Megan Johnson was 13 when she signed up for a wilderness-adventure expedition with HeartWood. At 16 she was invited to be one of the organization's board members. Now 20, the third-year music student at Acadia University co-chairs the board. "My very first meeting was hard," admits Johnson. "I felt completely out of my element." But it didn't take long for Johnson to find her voice. "I've never seen an organization that believes so much in what youth can do now as opposed to what youth can do down the line. It's very empowering."
One of Canada's leading youth and community development agencies, HeartWood (www.heartwood.ns.ca) was founded in 1989 in Rosebay, Lunenburg County, by husband-and-wife team Maureen Langbo and Marc Langlois. Originally they led canoe trips, leadership camps, and environmental-education programs for youth. Now the organization's focus is on meaningful youth participation in building healthy communities.
Heartwood youth participate in the Atlantic Youth Leadership camp, an eight-day province-wide program led by Heartwood.
While HeartWood was hugely successful at an individual level, some of the youth still felt powerless to affect change in their communities. The solution? Launching a Community Youth Development (CYD) framework that involves youth acting as members of a team in partnership with supportive adults.
This strength–based method, as well as recognizing youth as community builders, and the CYD framework is called "the HeartWood approach." According to executive director Brian Braganza, "The HeartWood approach is about connecting to ourselves and our gifts, and valuing the gifts others bring. It's also about recognizing the connections we have to the environment and each other. It's successful because it's so basic. We all want to have a voice, we all want to reach our potential, we all are passionate about something."
CYD projects include creating community gardens, visiting seniors, helping youth in the child-welfare system, raising donations for local food banks, and building a youth centre, to name a few. These projects build entrepreneurial skills and attitudes in the participants. CYD also involves including youth in decision making and policy development. It's easy for the organization to practice what it preaches because three of its nine board members are between the ages of 20 and 25.

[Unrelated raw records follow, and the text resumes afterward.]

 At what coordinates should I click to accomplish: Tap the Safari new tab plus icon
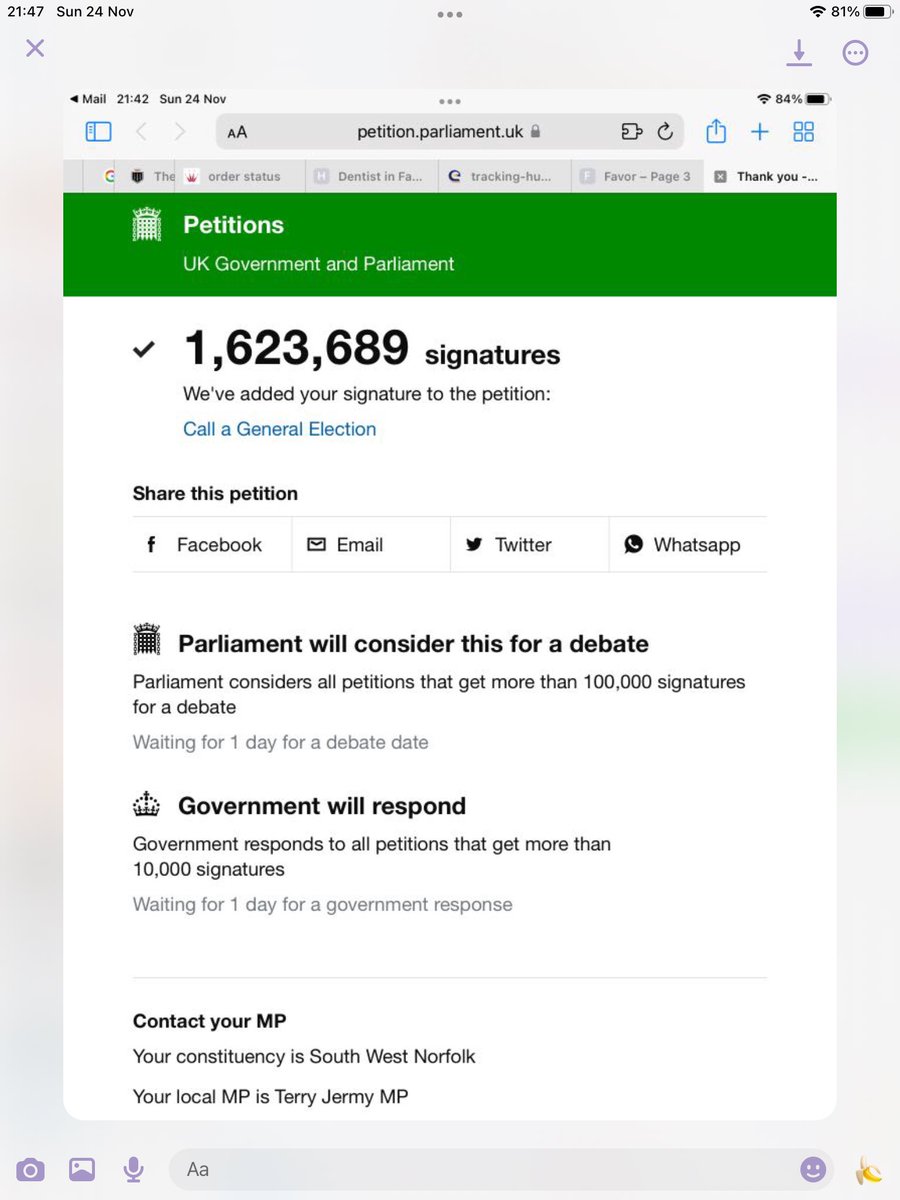pyautogui.click(x=759, y=132)
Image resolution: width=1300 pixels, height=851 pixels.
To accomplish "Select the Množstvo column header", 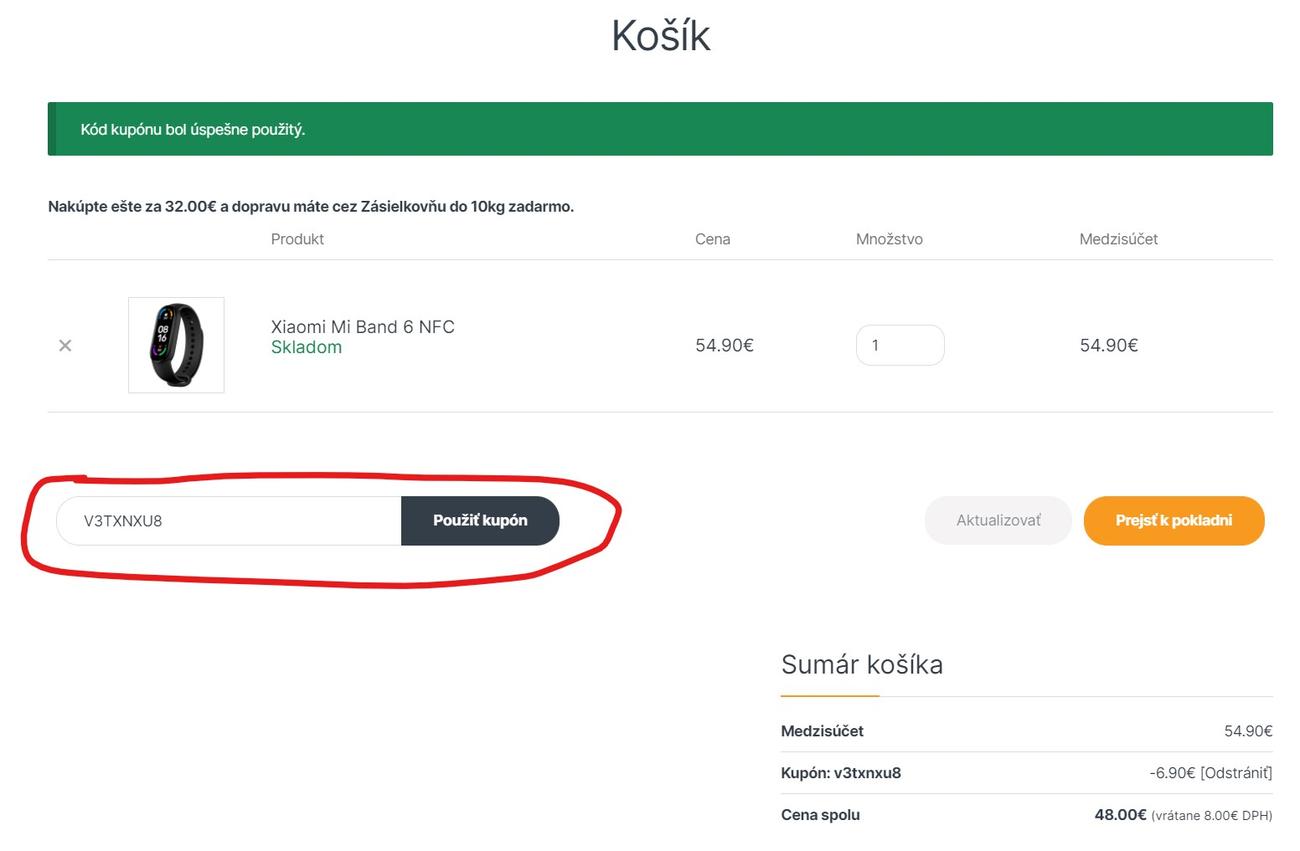I will point(889,239).
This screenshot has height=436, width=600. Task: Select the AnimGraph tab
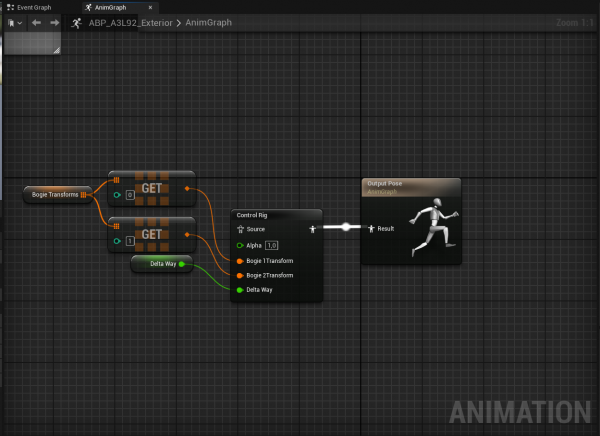109,7
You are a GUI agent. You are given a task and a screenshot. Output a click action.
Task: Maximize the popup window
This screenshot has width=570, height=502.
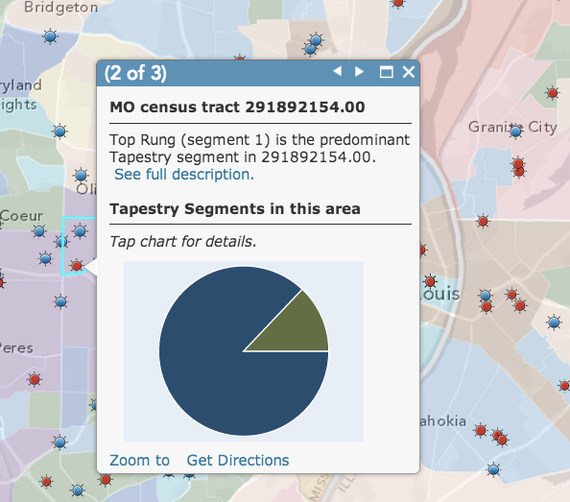click(x=386, y=72)
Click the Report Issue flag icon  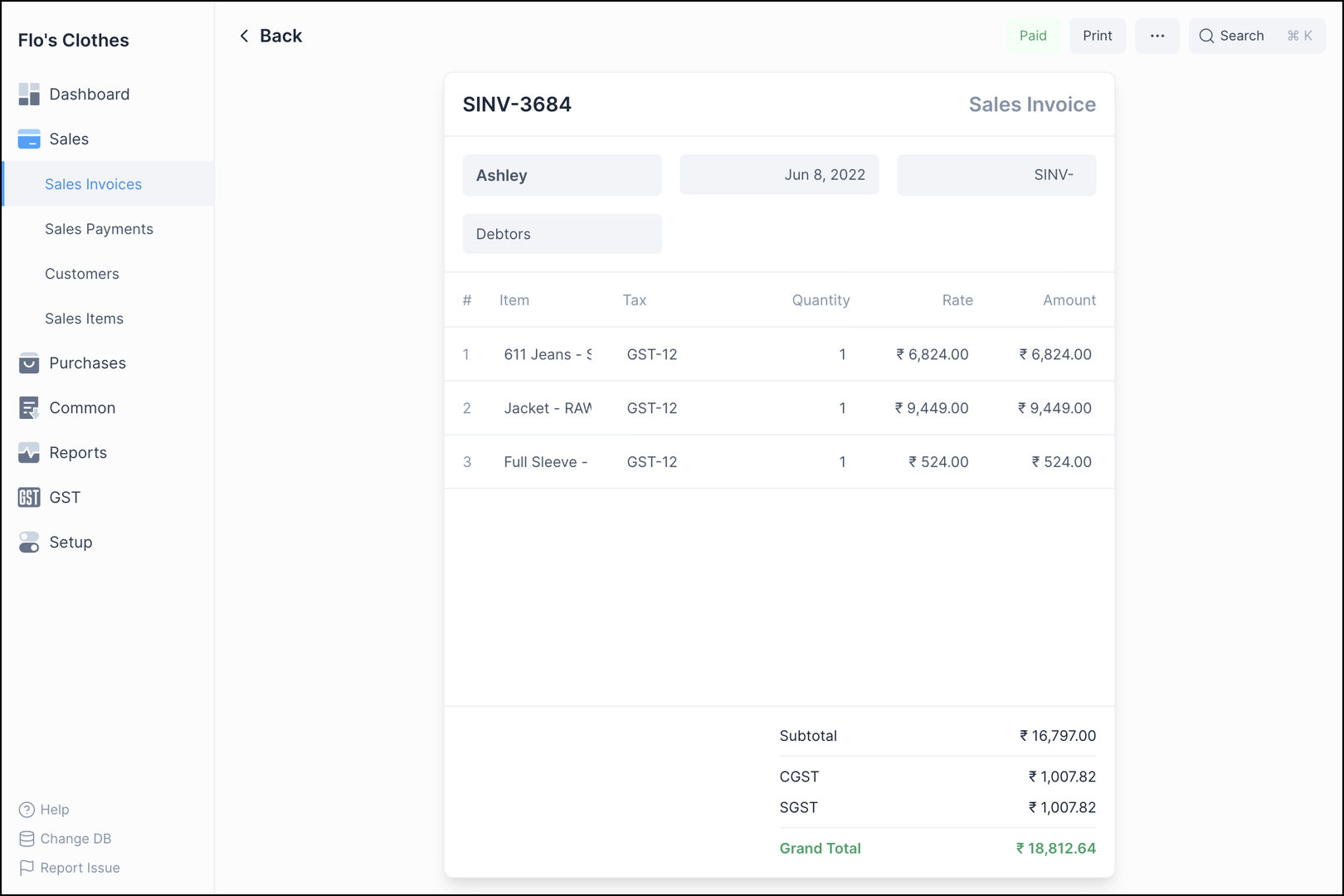click(27, 868)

The pulse of HeartWood is beginning to reverberate beyond the borders of Nova Scotia. In 2005 the Department of Canadian Heritage asked HeartWood to create and facilitate a Pan-Territorial Youth Forum in Yellowknife. As well, the CYD framework is being tested by the Models Program of the National Rural Secretariat under the Department of Agriculture and Agri-food, in Nain, Labrador, Mt. Stewart in Prince Edward Island, and Lennoxville in Quebec. This past spring, a group from Australia contacted the organization to express interest in its framework and approach. It likely won't be long before other parts of the world learn about and adopt "the HeartWood approach."